Begin PASSAGE TO READ

= Akira Kanayama =

Akira Kanayama (金山明 Kanayama Akira; 1924–2006) was a Japanese avant-garde artist and an early member of The Gutai Art Association. An active contributor to Gutai's exhibitions and performance events, Kanayama was one of the pivotal figures of the group. His artworks were characterised by witty experiments with unconventional materials such as toy cars and signal lights for level crossing. He left Gutai in 1965 with Atsuko Tanaka, whom he married later in the same year.

End PASSAGE TO READ
Begin DATASET CONTENT

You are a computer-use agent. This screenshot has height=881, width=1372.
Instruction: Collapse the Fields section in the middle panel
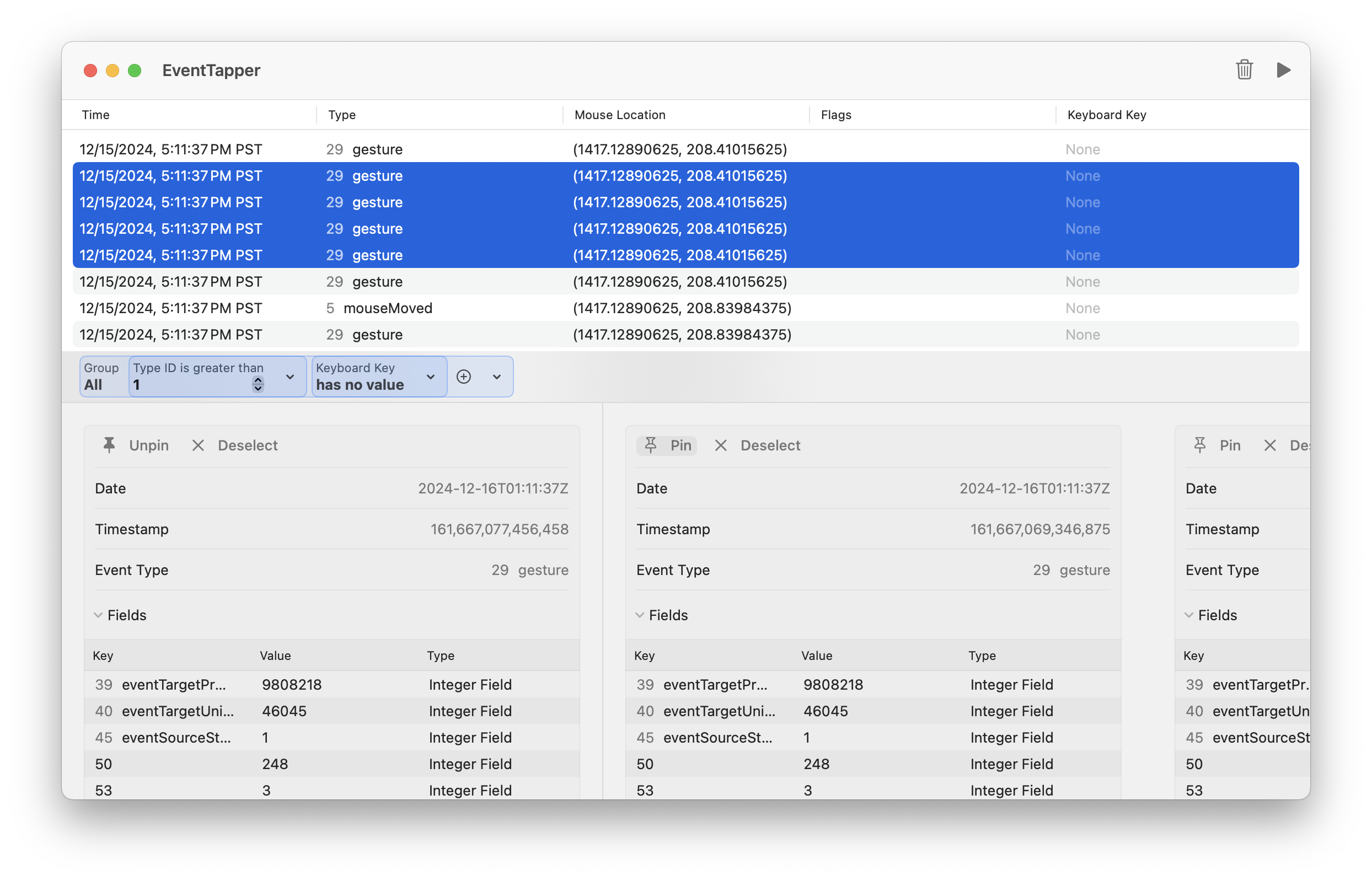tap(640, 615)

End DATASET CONTENT

EXERCISES TO COMPLETE ->
**a)** Translate this sentence from the Akira Kanayama passage into Spanish: "He left Gutai in 1965 with Atsuko Tanaka, whom he married later in the same year."
**b)** According to the Akira Kanayama passage, which unconventional materials did his artworks use?
**c)** List every year mentioned in the Akira Kanayama passage.

ANSWER SET ->
**a)** Dejó Gutai en 1965 con Atsuko Tanaka, con quien se casó más tarde ese mismo año.

**b)** Toy cars and signal lights for level crossing.

**c)** 1924, 2006, 1965